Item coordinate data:
※ ※ ※

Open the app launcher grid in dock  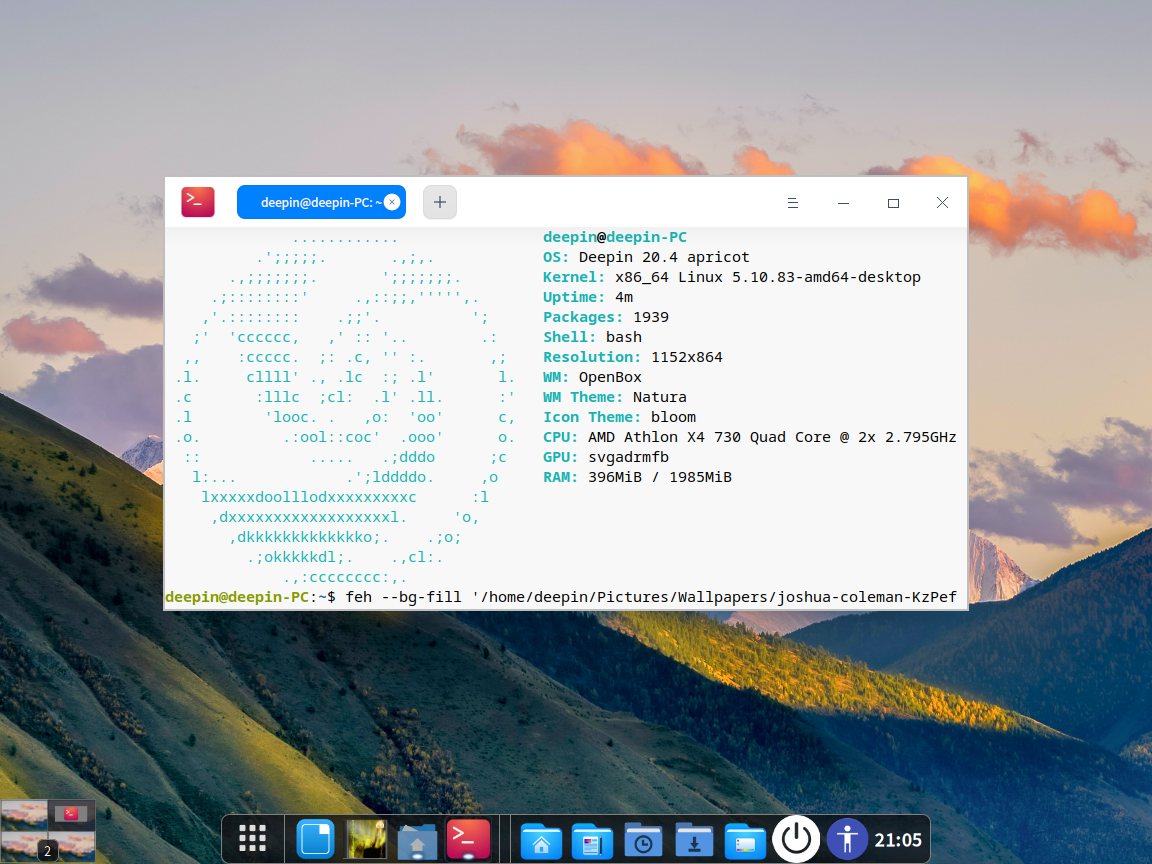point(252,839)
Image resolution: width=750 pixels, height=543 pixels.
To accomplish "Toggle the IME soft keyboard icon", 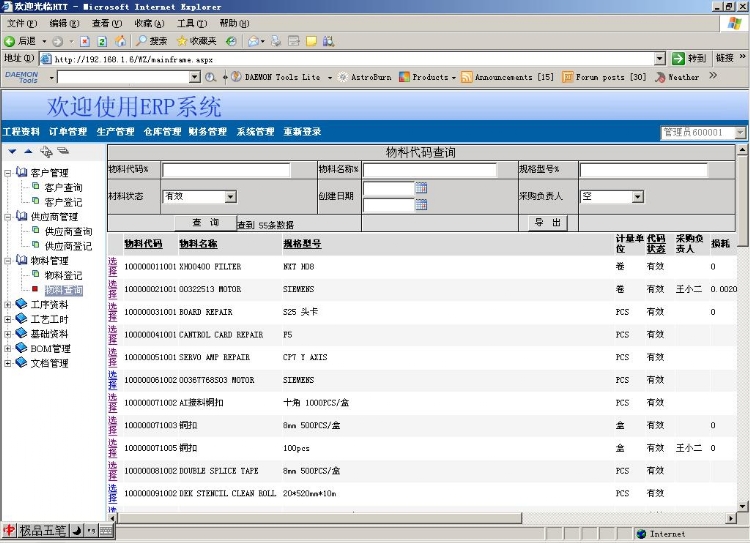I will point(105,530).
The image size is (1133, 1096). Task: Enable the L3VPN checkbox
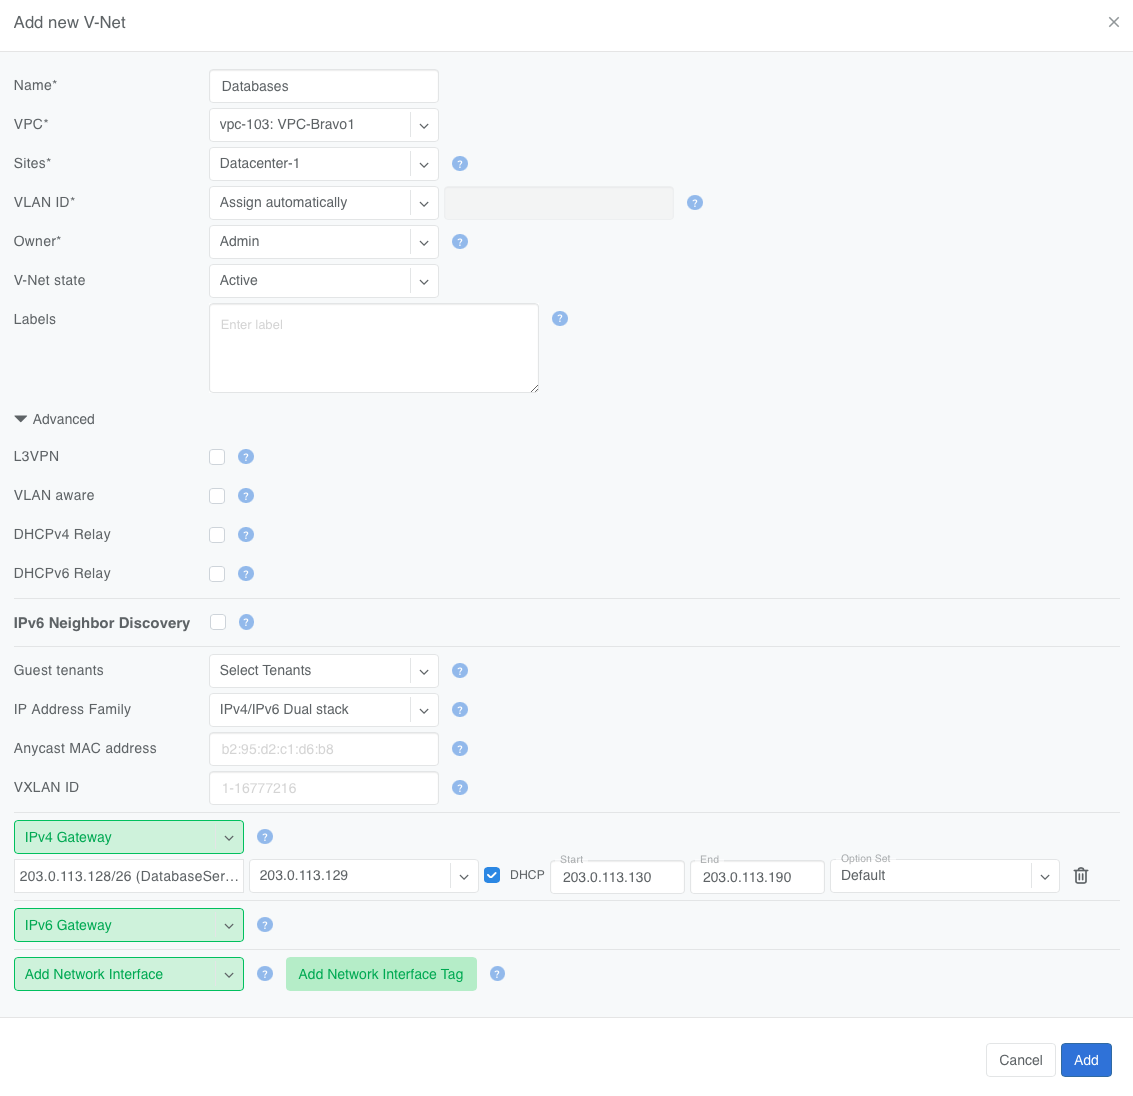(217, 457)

※ ※ ※

Could you rewrite the lines from the one containing "The image size" through the end, replacing "L3VPN" with "IPsec", changing nothing else, and leaving the pictures out?

The image size is (1133, 1096). Task: Enable the IPsec checkbox
(217, 457)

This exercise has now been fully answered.